_WORK INSTRUCTIONS_. Output each record below exactly. No images go in the copy.

_Saved entries_.

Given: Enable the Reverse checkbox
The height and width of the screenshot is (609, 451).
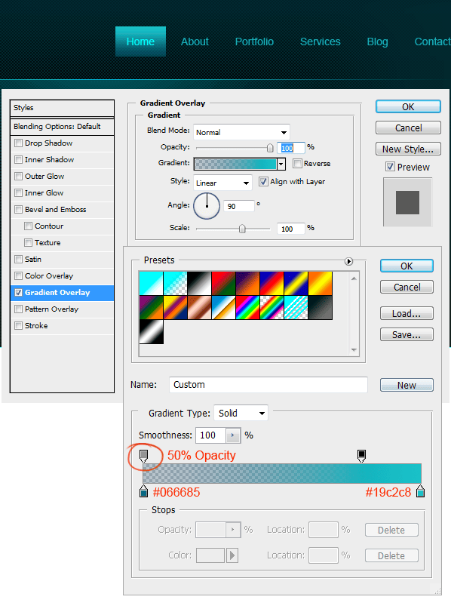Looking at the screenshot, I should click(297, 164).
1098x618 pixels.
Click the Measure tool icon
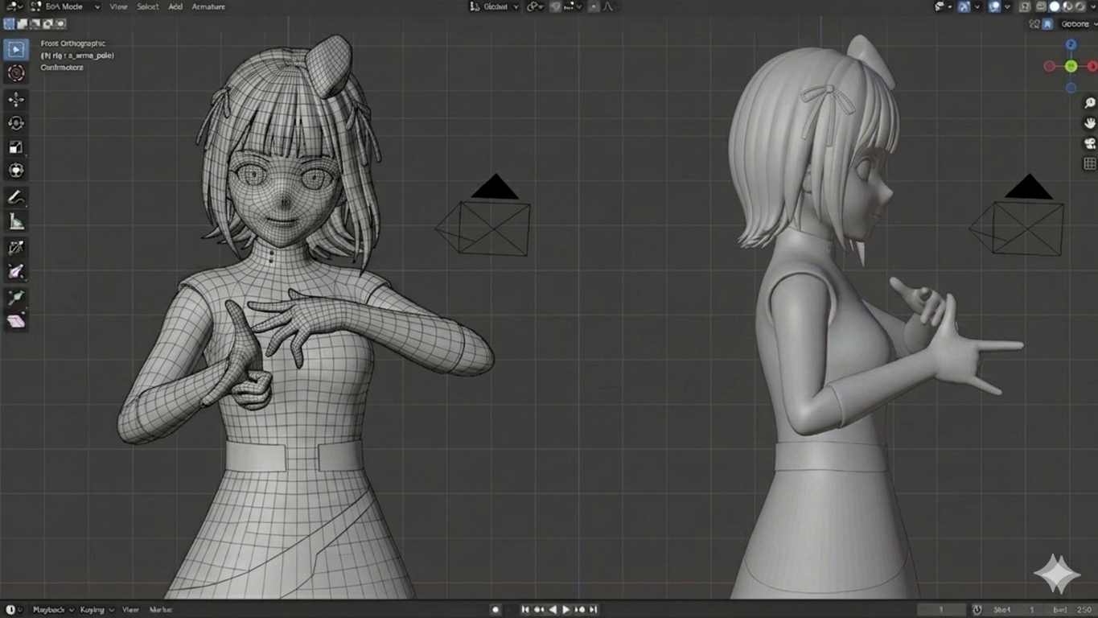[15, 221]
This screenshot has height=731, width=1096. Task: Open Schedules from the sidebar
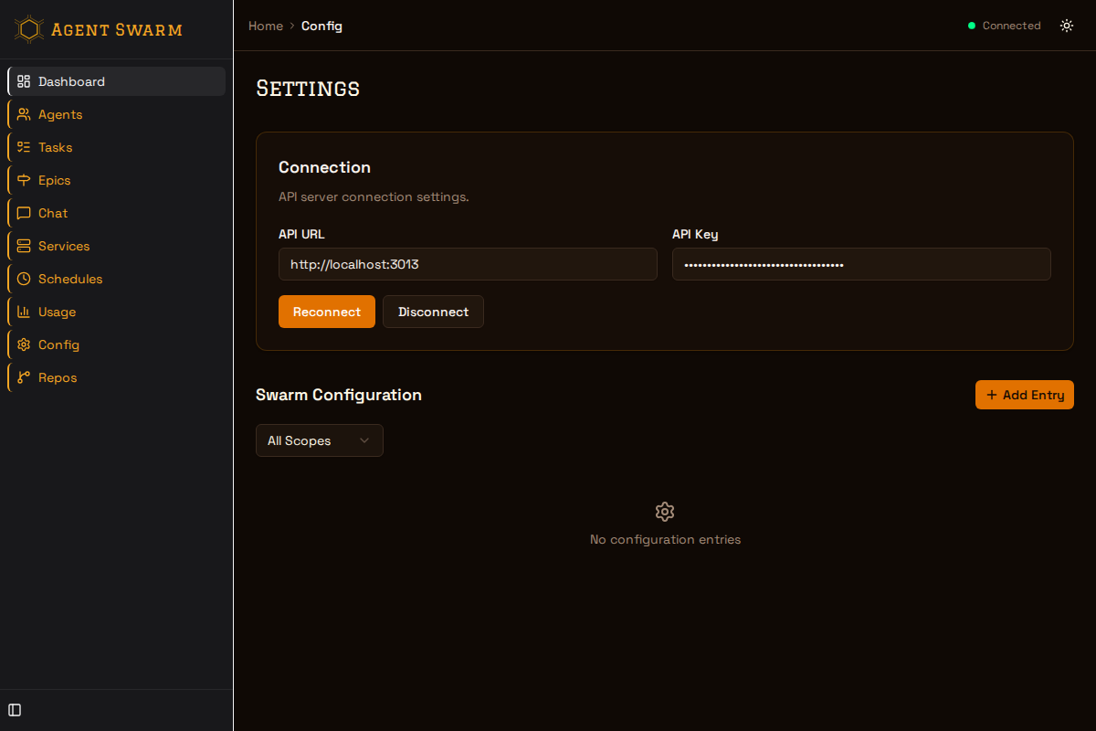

_RESULT OF THE EXERCISE_.
Given: Enable the Reverse checkbox
The height and width of the screenshot is (609, 451).
Looking at the screenshot, I should click(297, 164).
1098x618 pixels.
Click the Measure tool icon
[15, 221]
This screenshot has height=731, width=1096. Task: Open Schedules from the sidebar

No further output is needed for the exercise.